在之前的设备和版本上,则需要指定线程组的大小和数量。因为网格是由统一的线程组组成的,所以它可能与数据的大小不匹配,在这种情况下,需要向计算内核添加防御代码,以确保它不会在数据边界之外执行。使用func dispatchThreadgroups(indirectBuffer: MTLBuffer, indirectBufferOffset: Int, threadsPerThreadgroup: MTLSize)
方法。
可以根据两个 MTLComputePipelineState
的属性计算每个线程组的线程数。其中一个属性是 maxTotalThreadsPerThreadgroup
(单个线程组中可以包含的最大线程数)。另一个是 threadExecutionWidth
(计划在GPU上并行执行的线程数)。
maxTotalThreadsPerThreadgroup
属性取决于设备、计算内核的寄存器使用情况和线程组内存使用情况。在创建了计算管道状态之后,它的 maxTotalThreadsPerThreadgroup
值不会改变,但是同一设备上的两个管道状态可能会返回不同的值。 每个线程组的线程数不能超过 maxTotalThreadsPerThreadgroup
。在maxTotalThreadsPerThreadgroup
值为512和threadExecutionWidth
值为32的设备上,每个线程组的合适线程数是32(线程执行宽度)× 16(每个线程组的总线程除以线程执行宽度)。

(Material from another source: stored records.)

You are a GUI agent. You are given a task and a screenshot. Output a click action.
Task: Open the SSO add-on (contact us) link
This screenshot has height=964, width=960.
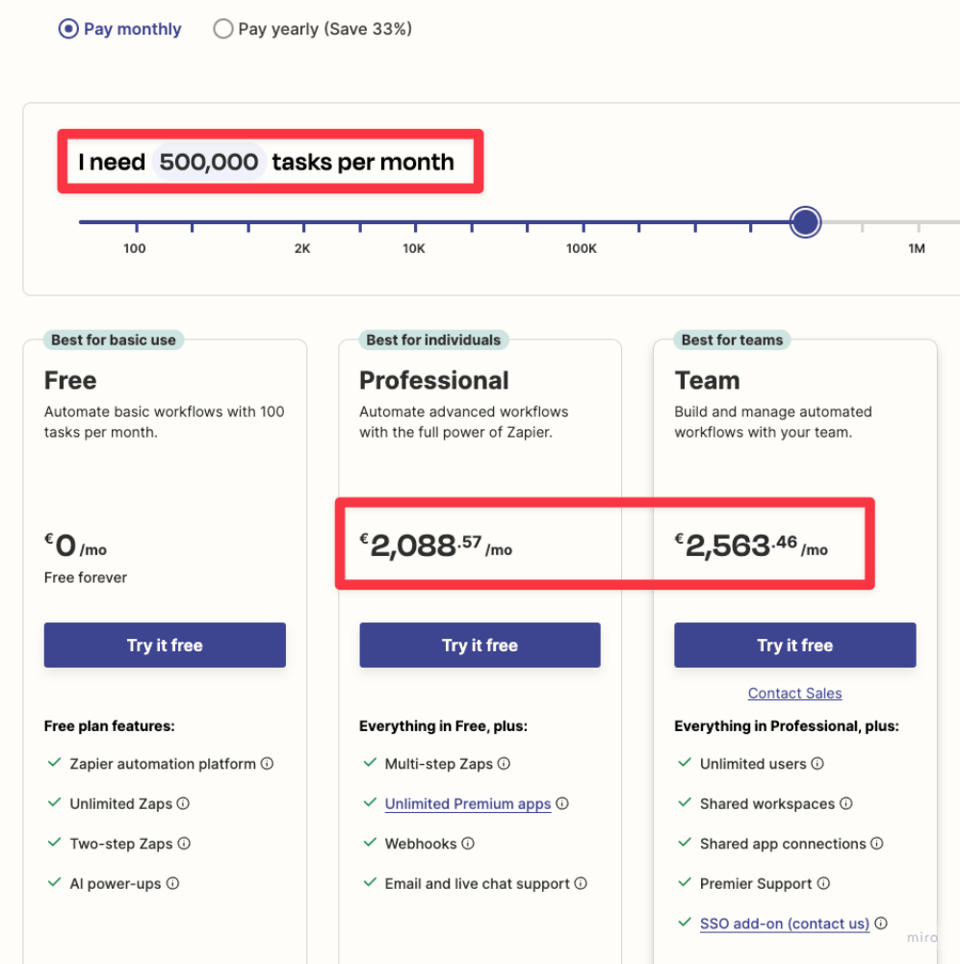(x=784, y=923)
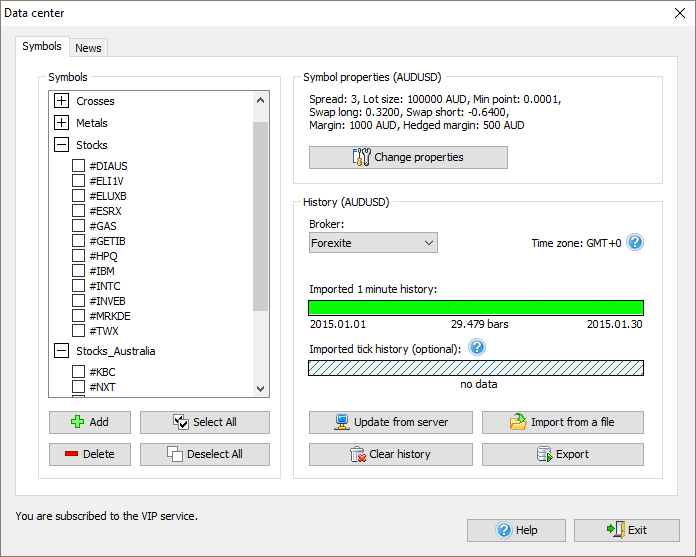Enable the #DIAUS checkbox

pos(78,166)
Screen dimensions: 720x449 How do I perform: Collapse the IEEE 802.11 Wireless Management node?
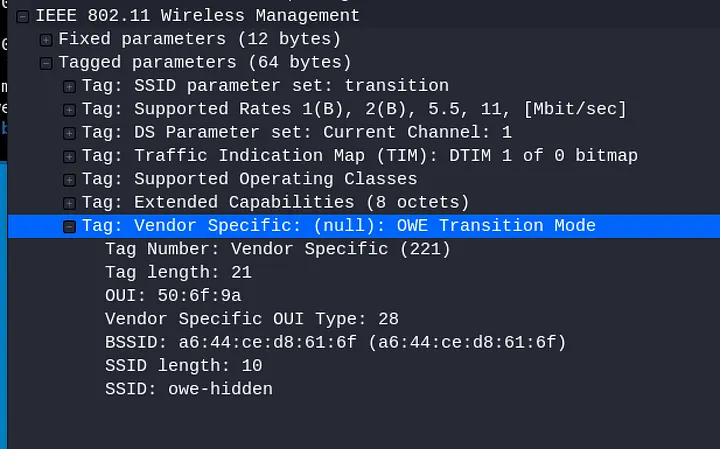[x=23, y=16]
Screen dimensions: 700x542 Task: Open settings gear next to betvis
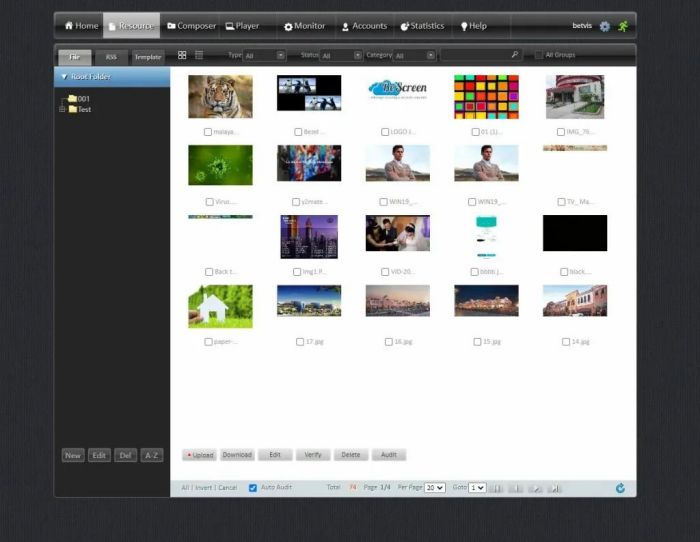[x=605, y=26]
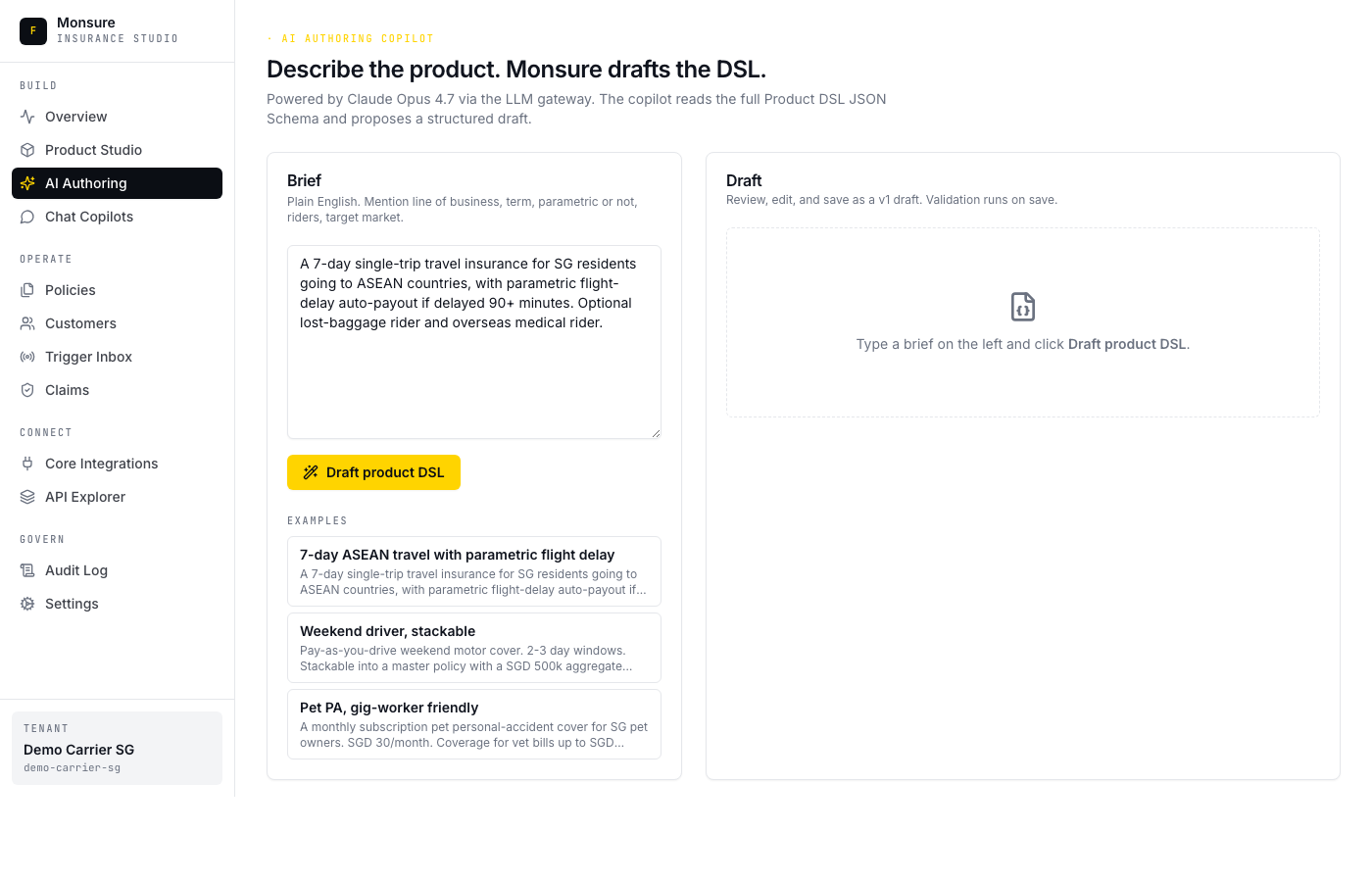Click the Settings gear icon

tap(27, 604)
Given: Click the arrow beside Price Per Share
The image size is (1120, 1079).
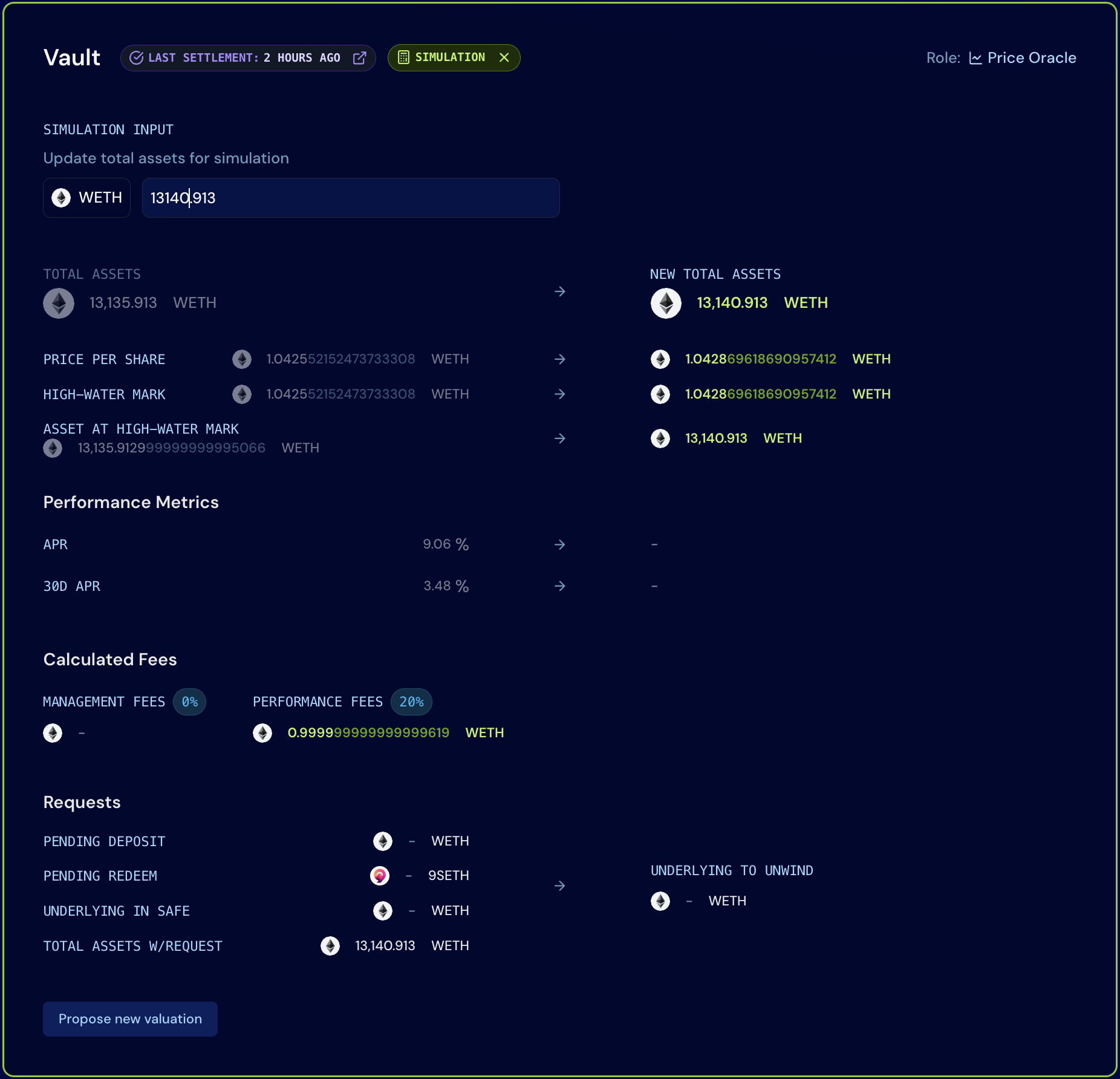Looking at the screenshot, I should click(x=560, y=359).
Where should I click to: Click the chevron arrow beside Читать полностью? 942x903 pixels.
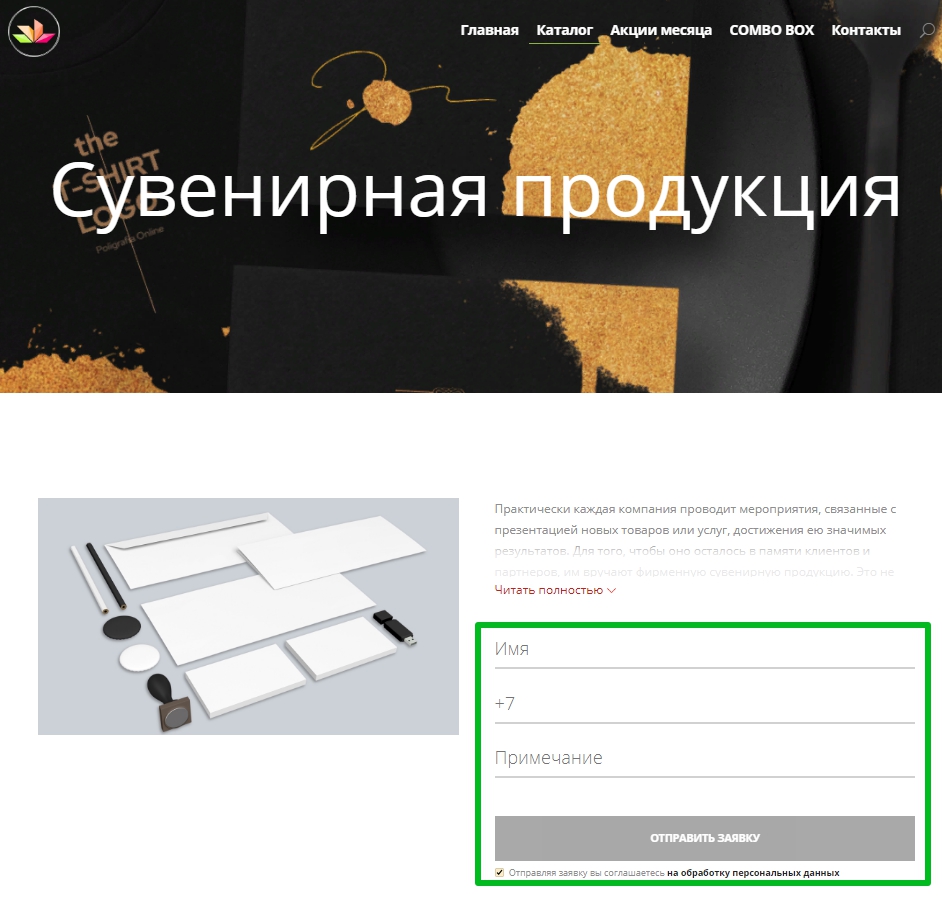pyautogui.click(x=612, y=591)
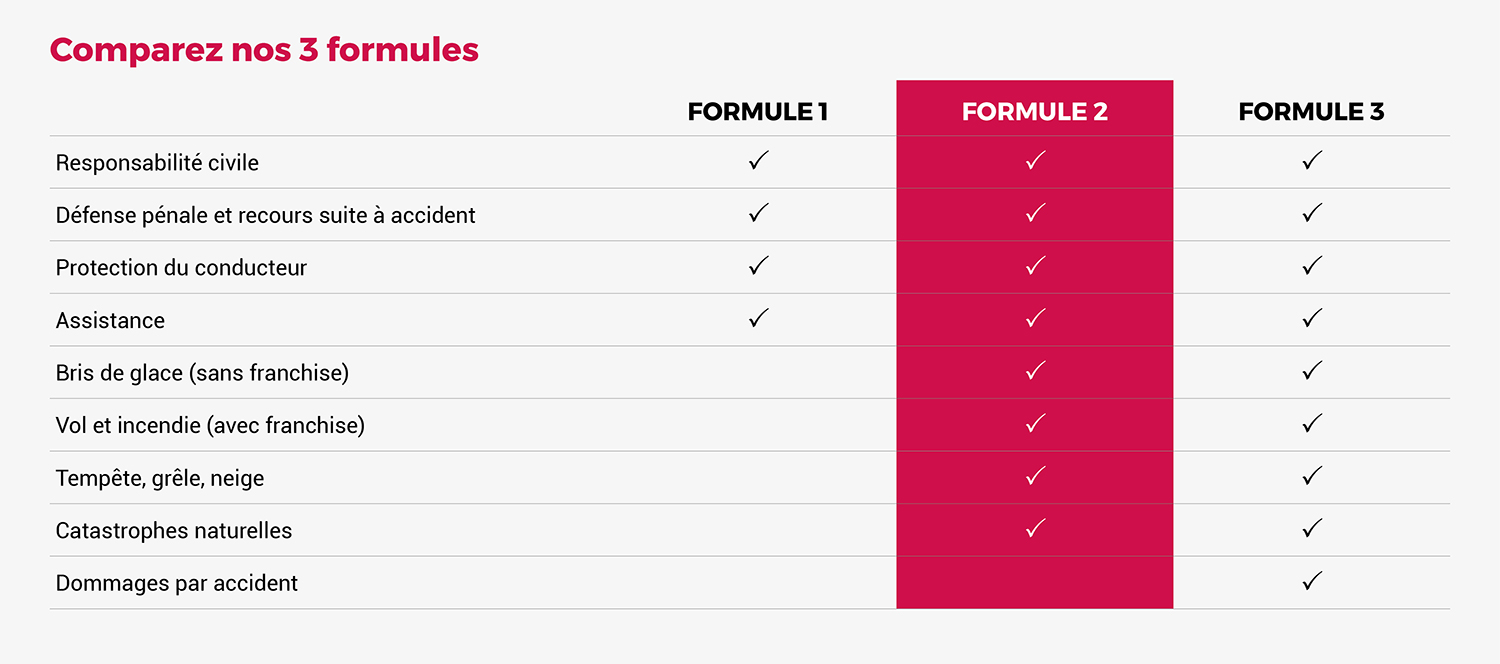This screenshot has width=1500, height=664.
Task: Click the Dommages par accident label
Action: (177, 583)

下面例子是一个基于线程执行宽度和每个线程组的最大线程定义的线程组尺寸
let w = pipelineState.threadExecutionWidth
let h = pipelineState.maxTotalThreadsPerThreadgroup / w
let threadsPerThreadgroup = MTLSizeMake(w, h, 1)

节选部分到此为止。